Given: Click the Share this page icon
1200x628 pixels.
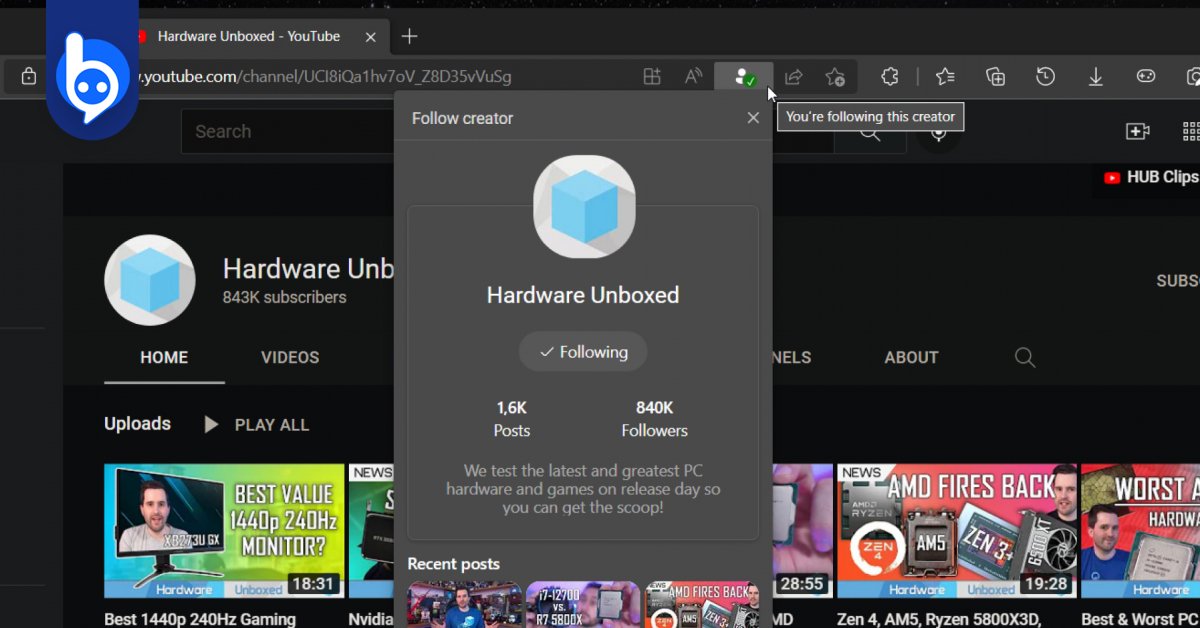Looking at the screenshot, I should point(793,77).
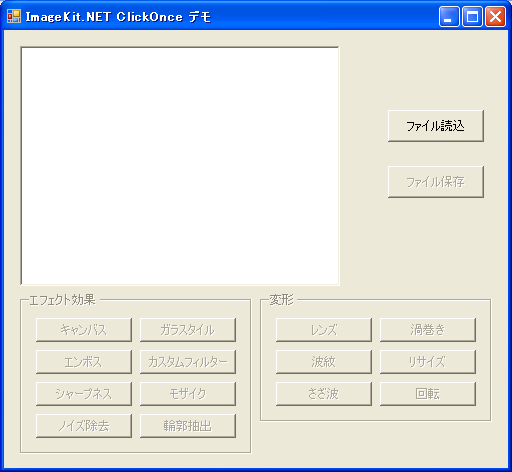The image size is (512, 472).
Task: Maximize the ImageKit.NET demo window
Action: pyautogui.click(x=472, y=16)
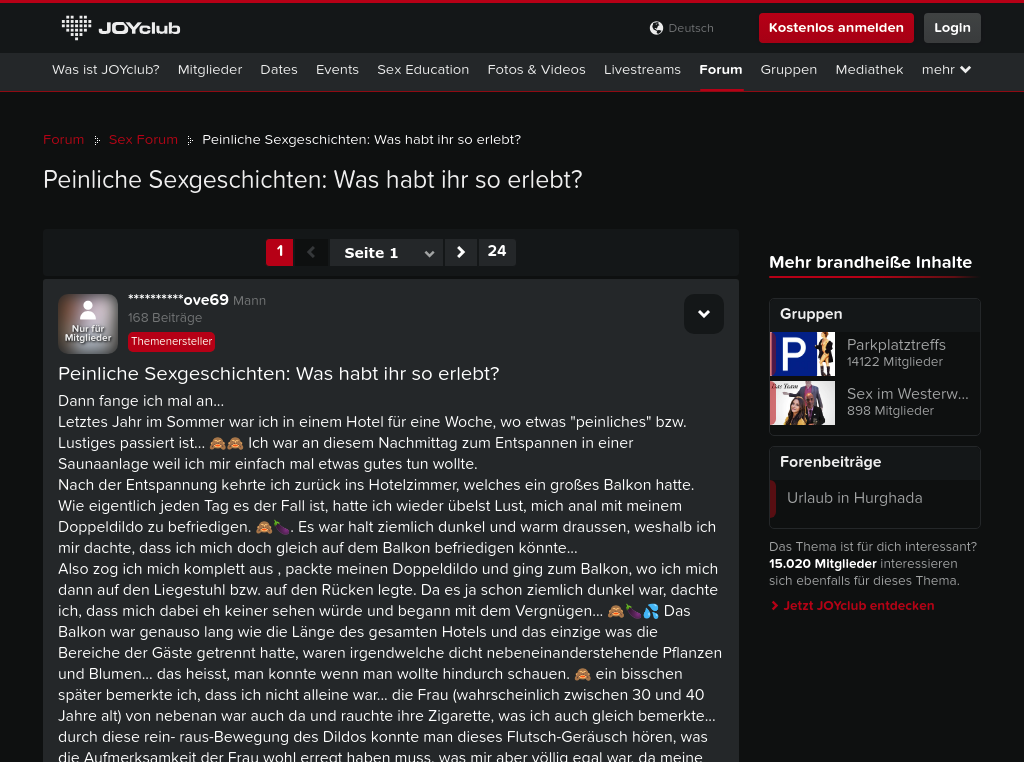
Task: Open the Forum tab
Action: (720, 70)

********************

Exercise directions: Line by line, give the material above again exactly, but without any pictures.

Exercise answer:
Given: Click the Share this page icon
1200x628 pixels.
Looking at the screenshot, I should point(793,77).
The image size is (512, 472).
Task: Maximize the ImageKit.NET demo window
Action: pyautogui.click(x=472, y=16)
Task: Open the Forum tab
Action: (720, 70)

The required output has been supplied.